L’artiste contemporain invite à une traversée sensorielle et poétique avec Le jardin céleste, une exposition à découvrir du 2 avril au 1er mai 2025, 47 rue des Tournelles dans la Galerie Joseph à Paris.

Une nature habitée
Chez Katrin Zak, la nature ne fait pas décor : elle respire, palpite, s’élève. Avec Le jardin céleste, l’artiste née en 2002 à Moscou imagine une chorégraphie silencieuse entre les mondes visibles et ceux que l’on devine à peine. Fleurs, lignes, énergies circulantes : tout dialogue dans une tension douce entre extérieur et intériorité.
Son œuvre ne s’impose pas. Elle attend qu’on l’approche. Zak ne peint pas seulement des motifs floraux ; elle les relie à des flux, des vibrations presque physiques. L’ensemble agit comme un bain chromatique dans lequel l’œil glisse, suspendu.
Au centre de l’exposition, la série Charme Fragile du Printemps tient à la fois de l’installation, du dessin et du rituel. Des cercles de porcelaine, reliés par des fils invisibles, accueillent des fleurs peintes à la main. La structure évoque une cartographie organique, comme si l’on observait les ramifications d’un corps ou les racines d’un esprit.

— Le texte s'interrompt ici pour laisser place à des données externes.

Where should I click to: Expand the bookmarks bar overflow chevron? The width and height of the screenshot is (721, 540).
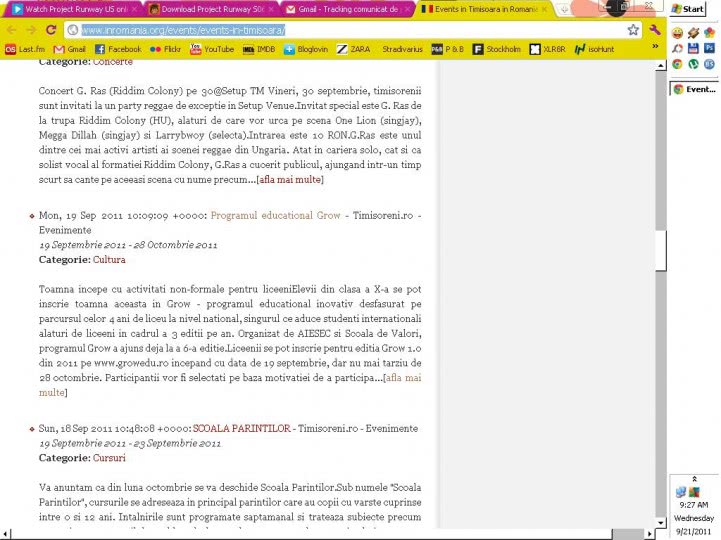(655, 47)
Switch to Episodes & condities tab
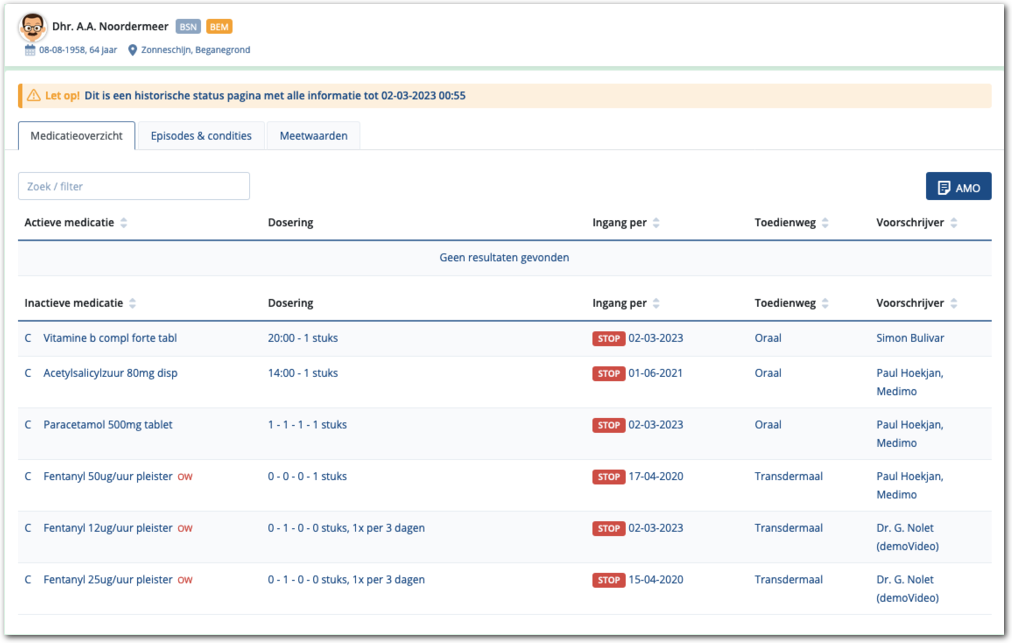 pyautogui.click(x=201, y=136)
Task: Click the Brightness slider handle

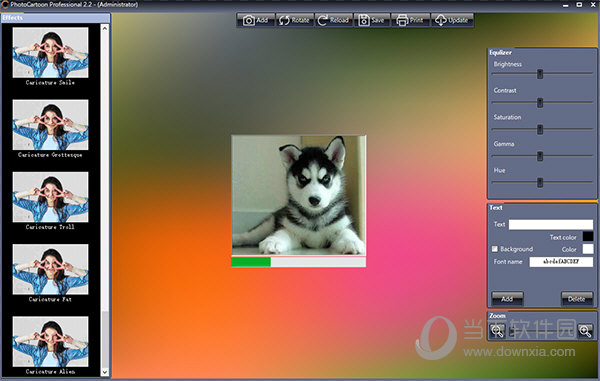Action: (x=540, y=74)
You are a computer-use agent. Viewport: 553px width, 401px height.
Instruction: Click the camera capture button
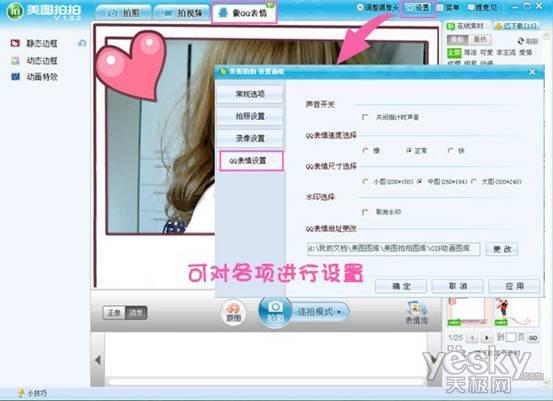275,311
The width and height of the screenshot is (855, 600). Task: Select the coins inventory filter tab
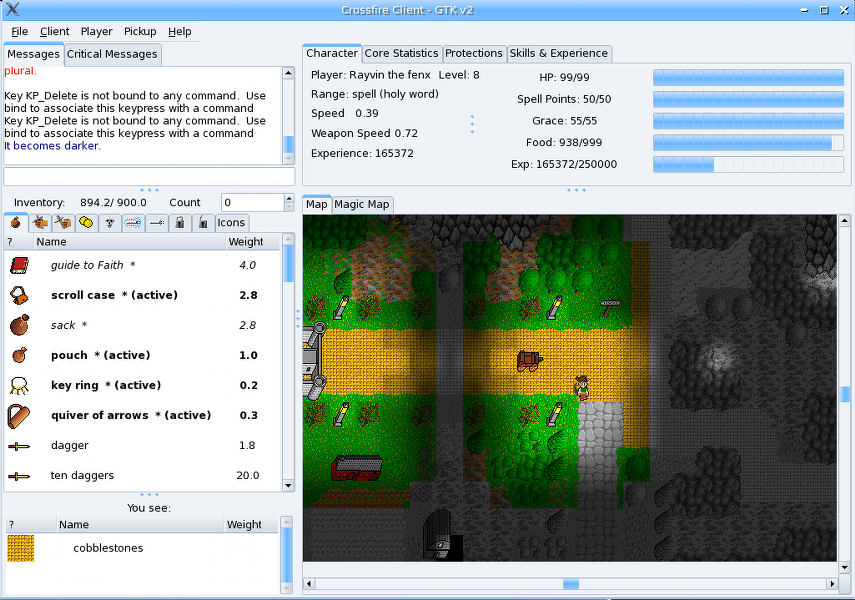pyautogui.click(x=87, y=223)
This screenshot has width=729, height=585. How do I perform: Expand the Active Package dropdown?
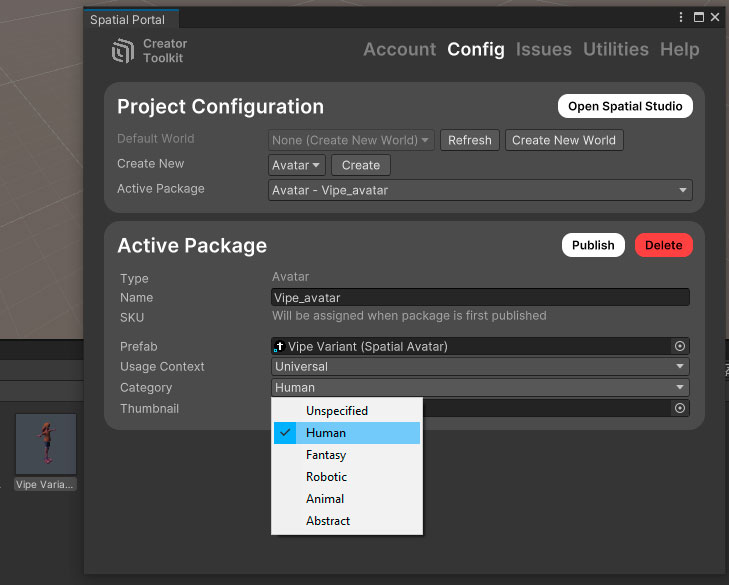480,190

Chaque fragment possède sa voix. Rien n’est figé, tout semble traversé par un souffle. Les lignes colorées rappellent des réseaux énergétiques — méridiens, vibrations, souvenirs. On pourrait presque croire que ces formes nous respirent autant que nous les regardons.
Loin d’un effet décoratif, cette composition parle de ce qui nous relie. De cette tension entre l’un et le multiple. De ce qui se tient, discrètement, entre l’individuel et l’universel.

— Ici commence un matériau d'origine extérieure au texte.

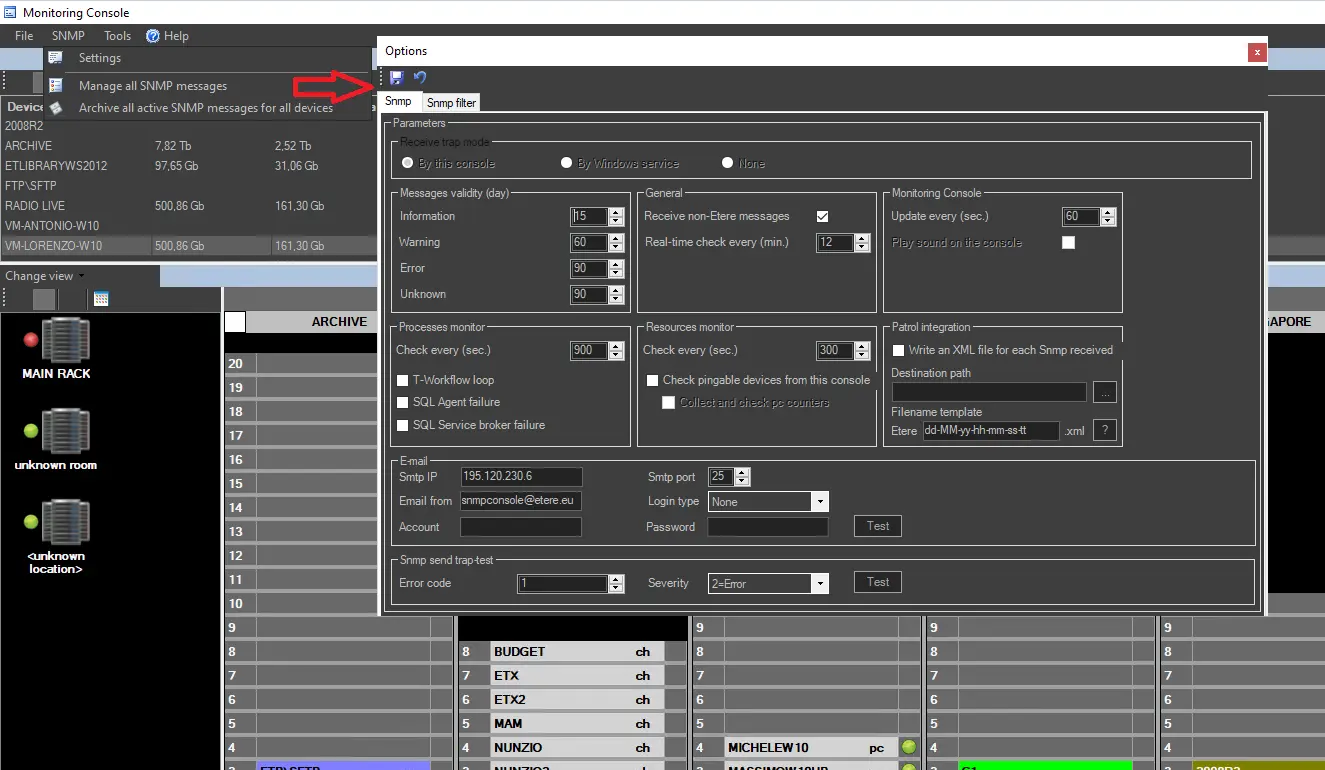
Task: Click the calendar grid icon under Change view
Action: [x=101, y=298]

La couleur chez Zak n’est jamais gratuite. Elle compose ses tableaux comme on formule des prières. On retrouve dans ses choix chromatiques une filiation avec l’École de Paris — cette génération d’artistes venus de Russie, du Montparnasse d’hier, qui peignaient la vie à coups de rouges incendiaires et de bleus profonds.
Mais ici, la référence devient matière vivante. Les couleurs racontent plus qu’elles n’illustrent. Un jaune traduit un élan. Un rose, une mémoire. Un vert, une tension. C’est une peinture d’instincts raffinés, d’intuition polie, où chaque nuance est porteuse d’un récit invisible.
Elle dit : « La couleur est un langage capable de parler de l’invisible. » Et l’on comprend, en regardant ses toiles, ce que cela signifie vraiment : traduire l’insaisissable. Mettre en image ce qui, habituellement, n’a pas de forme.


«PREMIER NATURE MORTE AVEC VASE JAUNE», 2023
Un parcours déjà habité
Formée aux Beaux-Arts de Moscou, Katrin Zak commence à exposer dès 2019. Elle explore d’abord les codes de la culture pop et des langages de consommation, qu’elle détourne avec une certaine ironie. Des marques, des symboles, des formes reconnaissables mais troublées : sa peinture parle déjà d’identité, de transformation, de représentation.
Aujourd’hui, ses recherches s’affinent. Elle interroge ce que signifie être au monde à travers des installations silencieuses et profondément vibrantes. Son travail s’inspire de la notion de « noosphère », ce champ de conscience évoqué par certains penseurs, où les idées et les émotions humaines influencent l’environnement.
Zak ne cherche pas à illustrer ce concept ; elle le rend tangible. Dans chaque œuvre, une forme d’équilibre s’installe, précaire mais juste. Comme si l’artiste cherchait, à sa manière, à réparer quelque chose.
Ses toiles traduisent une douceur sans mièvrerie. Une tension fluide entre la grâce et la précision. Même dans ses œuvres les plus abstraites, on sent une volonté de transmission, de don, d’ouverture. Ce n’est jamais froid, jamais distant. Plutôt une main tendue, une présence.
Le jardin céleste ne prétend pas tout changer, mais il rappelle, avec discrétion, que regarder autrement transforme notre manière d’habiter le vivant.
Présentée dans un lieu sobre et lumineux, 47 rue des Tournelles à la Galerie Joseph, cette exposition se vit comme une respiration. Il ne s’agit pas de comprendre, mais d’éprouver. Zak ne cherche pas à convaincre. Elle laisse place. Et chacun, dans cet espace suspendu, est libre d’arpenter ses propres paysages intérieurs.
On ressort de ce jardin avec l’intuition que, parfois, l’art ne sert pas à éblouir, mais à réaccorder. Entre un geste de pinceau et une pensée fugace. Entre une porcelaine peinte et un fragment de soi.